Wolf Designs' communication is also unimpressive. My confirmation for ordering was just a blank e-mail with a shipping receipt pdf attached. When it arrived with a broken clasp, their response to my e-mail about it was... just another blank e-mail with a shipping receipt pdf attached. No, "Thanks for buying from us." No, "Sorry we sent you a broken product, but we're sending you a replacement." I throw the broken one out, I guess, since they don't seem to want it back?

It would improve with better pillows, though. Does anyone know a good place to buy watch pillows, like, proper stuffed ones? With pillows that hold the watches properly and don't get permanently creased by a tight strap, this box might be something I use.


----------



## dcdude

Great review, Shiney! I'll be sure to remove the Wolf Designs products from my short list...thanks so much!


----------



## jeffmj

I just ordered this one off the web (didn't receive it yet). Now I need to get a bunch more watches to fill it up!

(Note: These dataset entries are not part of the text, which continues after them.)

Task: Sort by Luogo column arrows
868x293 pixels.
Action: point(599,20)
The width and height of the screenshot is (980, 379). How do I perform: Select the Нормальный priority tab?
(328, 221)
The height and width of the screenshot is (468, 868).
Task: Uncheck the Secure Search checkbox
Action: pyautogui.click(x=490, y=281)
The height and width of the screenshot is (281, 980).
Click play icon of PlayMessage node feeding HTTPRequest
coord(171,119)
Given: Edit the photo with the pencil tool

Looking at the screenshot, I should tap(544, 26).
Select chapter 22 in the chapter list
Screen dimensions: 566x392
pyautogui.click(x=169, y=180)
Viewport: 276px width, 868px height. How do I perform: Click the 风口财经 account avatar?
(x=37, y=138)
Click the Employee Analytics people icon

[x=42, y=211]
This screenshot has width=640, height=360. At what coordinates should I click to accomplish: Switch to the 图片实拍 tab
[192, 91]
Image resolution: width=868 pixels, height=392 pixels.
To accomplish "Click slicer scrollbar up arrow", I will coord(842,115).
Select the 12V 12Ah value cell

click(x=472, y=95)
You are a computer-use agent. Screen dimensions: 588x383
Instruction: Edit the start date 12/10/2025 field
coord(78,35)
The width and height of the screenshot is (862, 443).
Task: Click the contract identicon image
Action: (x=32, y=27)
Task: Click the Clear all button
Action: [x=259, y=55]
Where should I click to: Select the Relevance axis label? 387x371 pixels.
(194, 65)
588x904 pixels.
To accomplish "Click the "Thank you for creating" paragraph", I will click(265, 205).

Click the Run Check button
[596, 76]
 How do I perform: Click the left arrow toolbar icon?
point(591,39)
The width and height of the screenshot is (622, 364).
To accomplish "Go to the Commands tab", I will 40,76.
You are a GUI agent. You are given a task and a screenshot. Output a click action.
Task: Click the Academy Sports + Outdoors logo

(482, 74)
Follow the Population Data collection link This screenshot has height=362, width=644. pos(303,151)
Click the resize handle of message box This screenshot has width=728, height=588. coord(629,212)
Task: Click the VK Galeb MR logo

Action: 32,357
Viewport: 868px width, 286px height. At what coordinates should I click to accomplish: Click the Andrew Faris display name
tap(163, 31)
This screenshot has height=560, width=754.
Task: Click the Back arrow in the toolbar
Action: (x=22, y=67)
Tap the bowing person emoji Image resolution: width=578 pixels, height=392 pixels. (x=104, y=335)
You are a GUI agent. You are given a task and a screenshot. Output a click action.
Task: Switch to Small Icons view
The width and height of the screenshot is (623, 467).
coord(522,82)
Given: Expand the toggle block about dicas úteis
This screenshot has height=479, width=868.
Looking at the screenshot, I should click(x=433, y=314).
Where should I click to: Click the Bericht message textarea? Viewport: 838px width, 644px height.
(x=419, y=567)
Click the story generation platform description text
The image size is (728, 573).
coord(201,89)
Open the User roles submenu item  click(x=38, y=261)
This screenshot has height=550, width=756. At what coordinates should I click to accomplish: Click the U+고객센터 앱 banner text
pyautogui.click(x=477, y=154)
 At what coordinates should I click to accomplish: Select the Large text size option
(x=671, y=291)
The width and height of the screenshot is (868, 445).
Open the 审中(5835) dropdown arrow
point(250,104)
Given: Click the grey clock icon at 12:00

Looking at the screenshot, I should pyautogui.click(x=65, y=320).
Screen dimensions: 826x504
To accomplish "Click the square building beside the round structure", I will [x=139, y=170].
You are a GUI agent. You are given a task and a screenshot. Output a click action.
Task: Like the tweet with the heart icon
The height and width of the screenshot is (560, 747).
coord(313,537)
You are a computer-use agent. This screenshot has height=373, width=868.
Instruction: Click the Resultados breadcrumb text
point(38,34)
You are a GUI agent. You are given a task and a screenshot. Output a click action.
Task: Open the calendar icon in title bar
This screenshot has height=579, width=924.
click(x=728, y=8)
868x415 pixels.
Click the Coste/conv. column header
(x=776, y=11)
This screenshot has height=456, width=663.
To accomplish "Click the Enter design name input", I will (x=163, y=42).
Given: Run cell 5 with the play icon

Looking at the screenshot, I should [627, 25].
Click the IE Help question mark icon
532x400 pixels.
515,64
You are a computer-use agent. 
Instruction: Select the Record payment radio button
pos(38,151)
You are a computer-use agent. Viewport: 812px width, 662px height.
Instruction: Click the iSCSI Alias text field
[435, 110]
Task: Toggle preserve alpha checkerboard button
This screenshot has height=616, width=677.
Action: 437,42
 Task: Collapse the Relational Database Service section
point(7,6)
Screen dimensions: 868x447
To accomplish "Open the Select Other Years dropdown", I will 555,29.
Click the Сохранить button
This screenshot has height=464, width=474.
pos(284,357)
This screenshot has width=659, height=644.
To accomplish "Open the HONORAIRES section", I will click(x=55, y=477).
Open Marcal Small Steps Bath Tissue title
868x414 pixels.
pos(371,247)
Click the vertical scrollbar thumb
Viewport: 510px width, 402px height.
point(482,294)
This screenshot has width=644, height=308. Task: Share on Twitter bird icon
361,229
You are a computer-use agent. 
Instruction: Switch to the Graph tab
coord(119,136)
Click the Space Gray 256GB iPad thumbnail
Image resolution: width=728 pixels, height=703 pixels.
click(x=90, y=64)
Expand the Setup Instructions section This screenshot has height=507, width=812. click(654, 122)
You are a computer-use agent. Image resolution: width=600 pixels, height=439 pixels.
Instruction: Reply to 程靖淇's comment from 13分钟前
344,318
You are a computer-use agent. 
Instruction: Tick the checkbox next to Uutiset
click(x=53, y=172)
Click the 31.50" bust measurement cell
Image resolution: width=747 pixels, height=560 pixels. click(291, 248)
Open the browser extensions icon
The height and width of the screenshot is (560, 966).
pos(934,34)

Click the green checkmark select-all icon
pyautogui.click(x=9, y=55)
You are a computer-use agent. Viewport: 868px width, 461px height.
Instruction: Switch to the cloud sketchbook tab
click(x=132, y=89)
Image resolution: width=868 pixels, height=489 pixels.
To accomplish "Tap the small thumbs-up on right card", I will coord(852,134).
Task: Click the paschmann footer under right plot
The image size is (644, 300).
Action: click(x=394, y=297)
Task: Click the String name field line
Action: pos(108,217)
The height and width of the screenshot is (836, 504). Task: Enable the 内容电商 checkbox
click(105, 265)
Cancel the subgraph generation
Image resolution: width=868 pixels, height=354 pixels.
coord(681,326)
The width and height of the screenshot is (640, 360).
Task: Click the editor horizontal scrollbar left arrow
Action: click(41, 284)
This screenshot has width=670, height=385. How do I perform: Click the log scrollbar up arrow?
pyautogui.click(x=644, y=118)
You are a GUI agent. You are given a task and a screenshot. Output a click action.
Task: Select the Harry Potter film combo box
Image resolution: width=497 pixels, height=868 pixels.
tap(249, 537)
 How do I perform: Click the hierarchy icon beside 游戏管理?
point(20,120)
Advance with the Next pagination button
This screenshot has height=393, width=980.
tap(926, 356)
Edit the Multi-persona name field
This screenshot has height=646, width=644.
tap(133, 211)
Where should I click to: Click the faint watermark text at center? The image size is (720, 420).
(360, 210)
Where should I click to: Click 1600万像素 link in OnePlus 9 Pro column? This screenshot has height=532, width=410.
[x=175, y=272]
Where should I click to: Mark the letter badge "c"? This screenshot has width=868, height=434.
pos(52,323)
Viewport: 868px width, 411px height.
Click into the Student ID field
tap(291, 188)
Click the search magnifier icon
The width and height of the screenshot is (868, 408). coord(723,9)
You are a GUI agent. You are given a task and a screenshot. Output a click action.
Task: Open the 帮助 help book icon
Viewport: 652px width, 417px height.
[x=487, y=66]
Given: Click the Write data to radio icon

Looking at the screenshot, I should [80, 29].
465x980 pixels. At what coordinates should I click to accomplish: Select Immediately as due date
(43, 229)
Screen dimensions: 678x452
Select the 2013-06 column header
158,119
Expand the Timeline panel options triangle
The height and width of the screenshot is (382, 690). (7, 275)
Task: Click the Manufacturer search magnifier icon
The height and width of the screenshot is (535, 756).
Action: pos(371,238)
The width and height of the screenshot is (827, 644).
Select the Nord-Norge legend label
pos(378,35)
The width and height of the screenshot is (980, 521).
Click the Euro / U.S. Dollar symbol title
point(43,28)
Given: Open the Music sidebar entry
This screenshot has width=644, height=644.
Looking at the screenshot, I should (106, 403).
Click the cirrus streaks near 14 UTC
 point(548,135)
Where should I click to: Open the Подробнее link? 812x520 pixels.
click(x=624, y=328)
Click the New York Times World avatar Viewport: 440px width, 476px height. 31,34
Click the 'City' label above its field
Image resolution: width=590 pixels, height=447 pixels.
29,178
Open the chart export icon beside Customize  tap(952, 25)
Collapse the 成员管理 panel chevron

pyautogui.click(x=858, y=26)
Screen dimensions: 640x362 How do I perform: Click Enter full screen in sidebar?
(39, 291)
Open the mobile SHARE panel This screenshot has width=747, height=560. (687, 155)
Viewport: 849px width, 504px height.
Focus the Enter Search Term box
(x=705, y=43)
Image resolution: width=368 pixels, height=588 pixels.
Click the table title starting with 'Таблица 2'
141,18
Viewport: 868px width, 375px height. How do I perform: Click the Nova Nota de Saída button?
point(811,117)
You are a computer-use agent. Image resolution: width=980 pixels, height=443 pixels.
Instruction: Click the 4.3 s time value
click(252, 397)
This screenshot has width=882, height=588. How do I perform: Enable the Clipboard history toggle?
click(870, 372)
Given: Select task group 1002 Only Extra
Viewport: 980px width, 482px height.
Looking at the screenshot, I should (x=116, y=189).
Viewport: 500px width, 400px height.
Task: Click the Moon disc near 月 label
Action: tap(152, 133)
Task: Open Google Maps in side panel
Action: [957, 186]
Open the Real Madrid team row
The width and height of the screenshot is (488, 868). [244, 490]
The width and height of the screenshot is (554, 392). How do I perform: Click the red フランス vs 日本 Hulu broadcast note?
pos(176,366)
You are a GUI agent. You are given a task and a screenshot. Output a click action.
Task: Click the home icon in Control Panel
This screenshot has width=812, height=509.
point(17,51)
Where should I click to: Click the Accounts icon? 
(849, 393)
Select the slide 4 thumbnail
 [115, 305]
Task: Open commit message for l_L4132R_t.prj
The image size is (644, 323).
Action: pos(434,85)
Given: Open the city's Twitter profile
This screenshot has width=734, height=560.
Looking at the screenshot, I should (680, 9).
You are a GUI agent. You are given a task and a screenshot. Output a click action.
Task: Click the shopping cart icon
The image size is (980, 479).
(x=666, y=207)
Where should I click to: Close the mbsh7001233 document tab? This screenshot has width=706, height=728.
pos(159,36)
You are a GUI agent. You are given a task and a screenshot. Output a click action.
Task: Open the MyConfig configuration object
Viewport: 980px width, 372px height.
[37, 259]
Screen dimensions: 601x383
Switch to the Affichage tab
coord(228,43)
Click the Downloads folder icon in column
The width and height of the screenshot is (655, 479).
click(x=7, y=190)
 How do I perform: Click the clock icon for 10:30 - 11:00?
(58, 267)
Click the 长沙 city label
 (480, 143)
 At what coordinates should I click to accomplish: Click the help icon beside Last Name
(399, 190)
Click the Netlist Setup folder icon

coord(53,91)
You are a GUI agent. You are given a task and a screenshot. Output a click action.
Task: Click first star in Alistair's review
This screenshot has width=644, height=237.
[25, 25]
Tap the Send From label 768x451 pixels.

Tech Swiss: Watch Box for 20 Watches Cherry Matte Finish XL Extra Large Compartments Soft Cushions Clearance Window


----------



## Beau8

That's a good looking watch box, congrats!


----------



## dcdude

Current favorite, also from Caddy Bay. Glass top, individual pillows, 4.5/5 stars on Hamazon, $55:


----------



## kaka23

dcdude said:


> Current favorite, also from Caddy Bay. Glass top, individual pillows, 4.5/5 stars on Hamazon, $55:
> View attachment 761188


Hi, does Caddy Bay shipped worldwide? Payment by credit card?


----------



## Keiichi_

WOW!!! this looks very nice.


----------



## audiophiledave

I own the tech swiss at the bottom, good case for the money.


----------



## Average_Joe

dcdude said:


> Current favorite, also from Caddy Bay. Glass top, individual pillows, 4.5/5 stars on Hamazon, $55:


Hmmmm that's a cool looking watch box.


----------



## WillyLix

I wanted a 20 watch forever, didnt want to spend over $50....couldn't find anything close to what i needed. Ended up spending just under $100. got the best watch box ever from a reputable seller on ebay. check out the seller: acetimer. I got a 20watch box that fits watches up to 60mm. You'll find them with that in the description. they come in a few different wood types.


----------